WASHINGTON: Huawei Technologies Co. Ltd. , the Chinese company put on a US black list because of national security concerns, secretly helped North Korea build and maintain its commercial wireless network, the Washington Post reported on Monday, citing sources and internal documents.
The Chinese telecommunications giant partnered with a state-owned Chinese firm, Panda International Information Technology Co. Ltd., on a number of projects in North Korea over at least eight years, the Post reported.
Such a move would raise questions of whether Huawei, which has used US technology in its components, violated American export controls to furnish North Korea with equipment, according to the Post.
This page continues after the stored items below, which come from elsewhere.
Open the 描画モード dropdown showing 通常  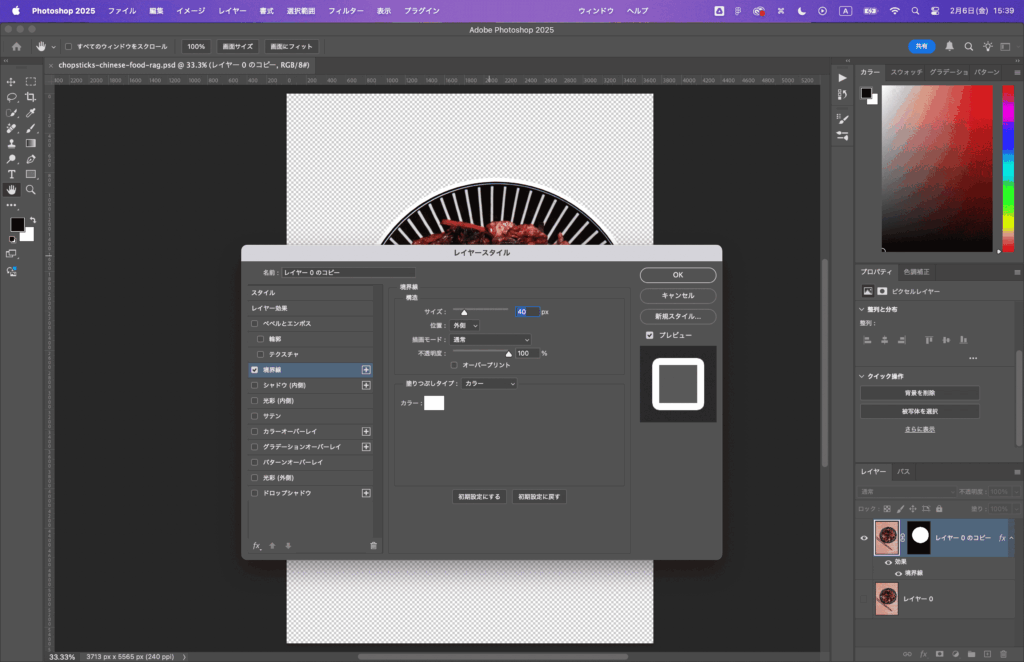point(490,339)
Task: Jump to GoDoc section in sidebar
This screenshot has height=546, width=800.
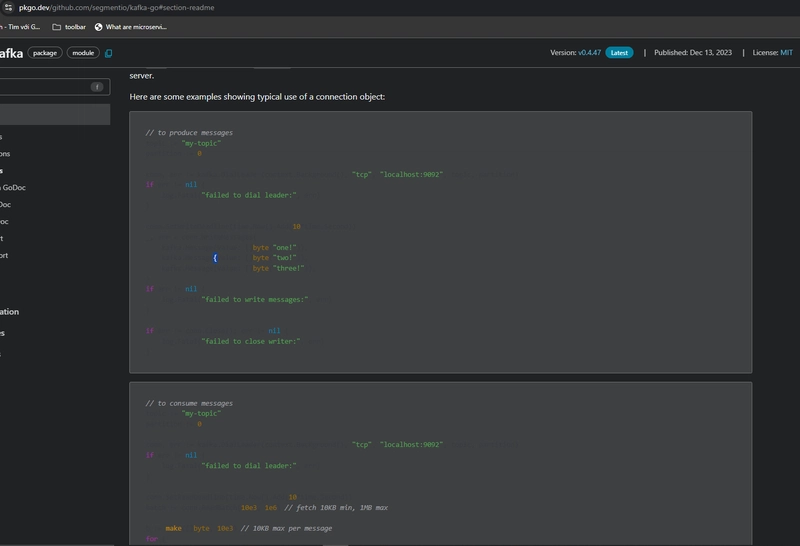Action: point(13,187)
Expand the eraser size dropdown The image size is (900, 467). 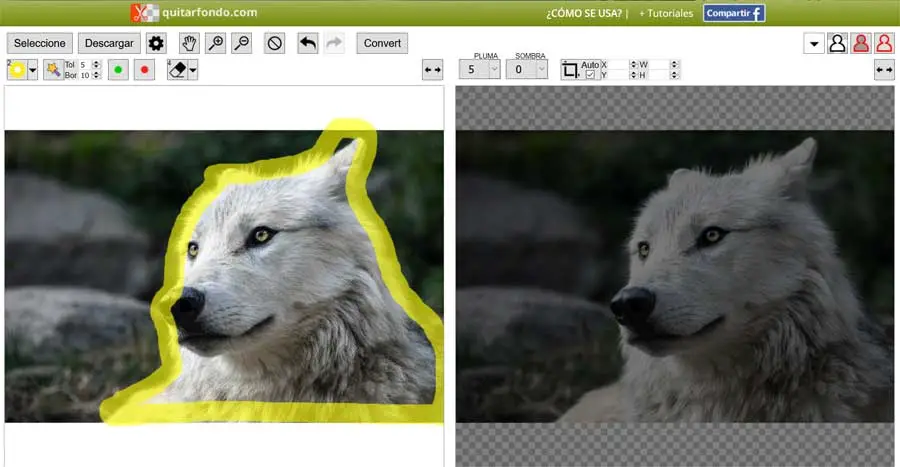point(192,69)
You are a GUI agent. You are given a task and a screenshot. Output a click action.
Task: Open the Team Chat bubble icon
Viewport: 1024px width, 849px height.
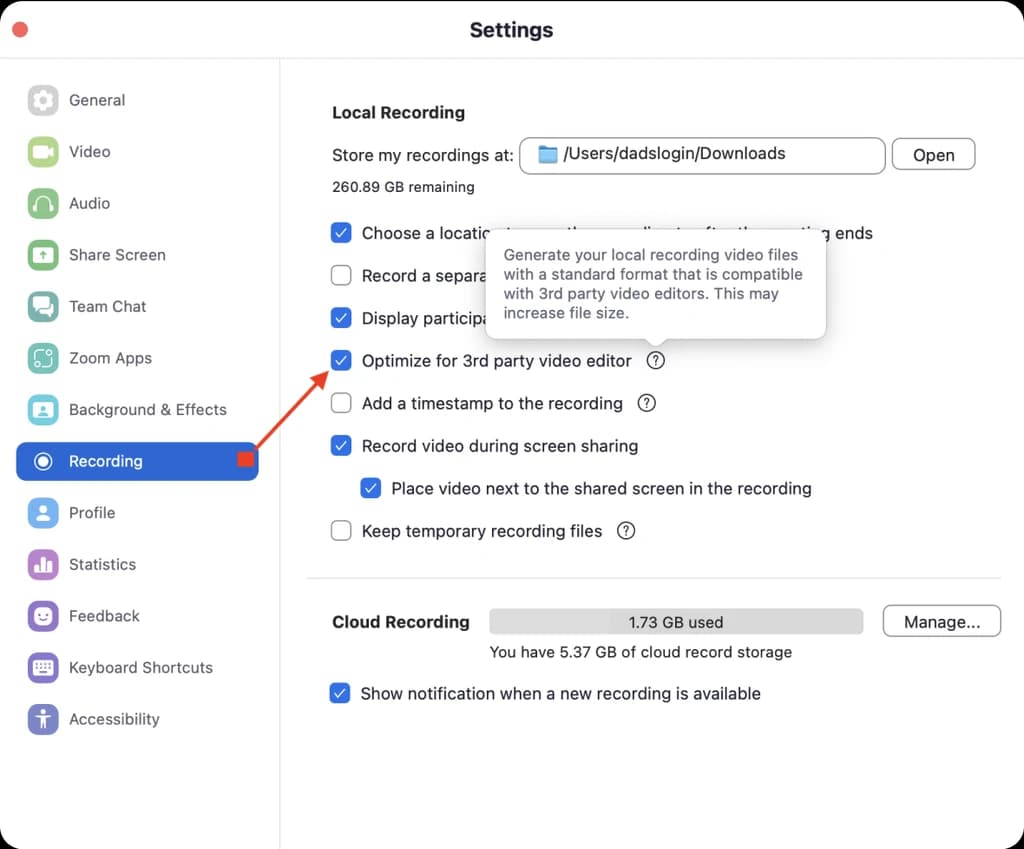click(x=43, y=307)
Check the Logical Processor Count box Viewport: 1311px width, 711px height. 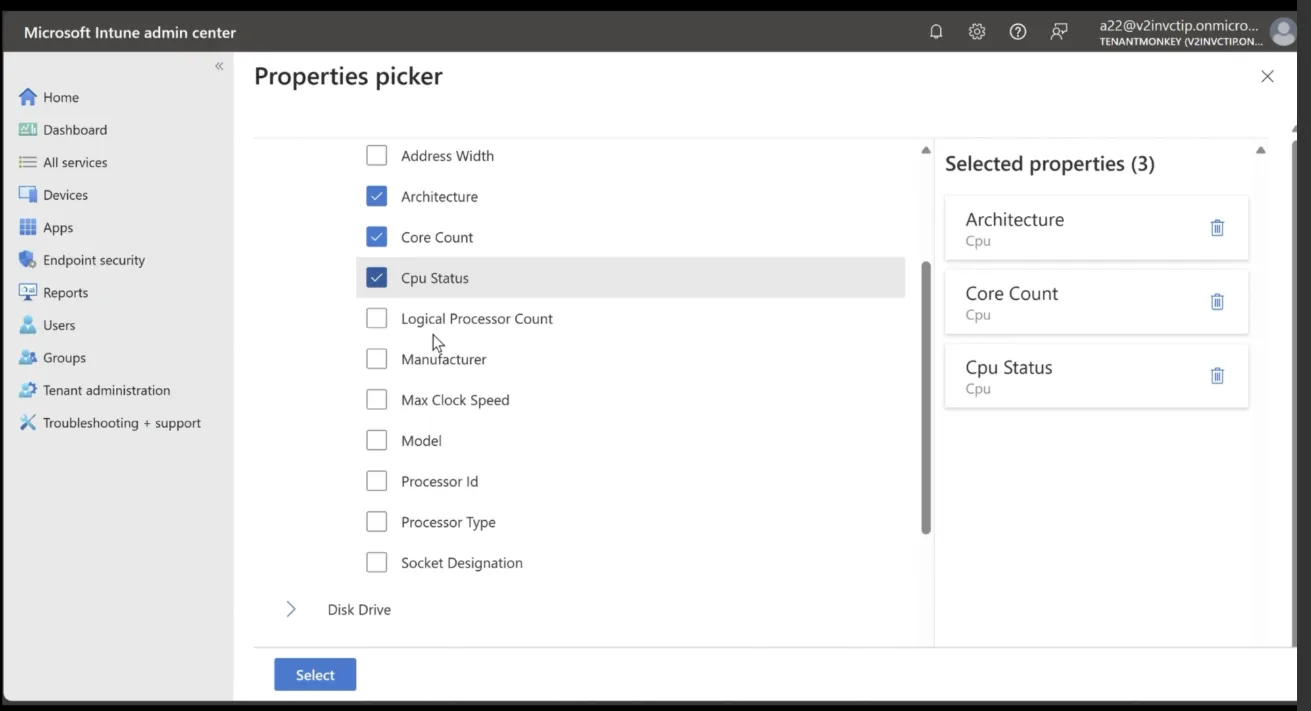[x=376, y=319]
The United States put Huawei on a blacklist in May, citing national security concerns. The move banned US companies from selling most US parts and components to Huawei without special licenses but President Donald Trump said last month American firms could resume sales in a bid to restart trade talks with Beijing.
Huawei did not immediately respond to a request for comment, but said in a statement to the Washington Post it had “no business presence” in North Korea. It was not immediately possible to reach the Panda Group.
The Commerce Department, which also did not immediately respond to a request for comment, has investigated possible links between Huawei and North Korea since 2016 but has not publicly connected the two, the Post said.
Huawei and Panda vacated their Pyongyang office in the first half of 2016, the newspaper reported.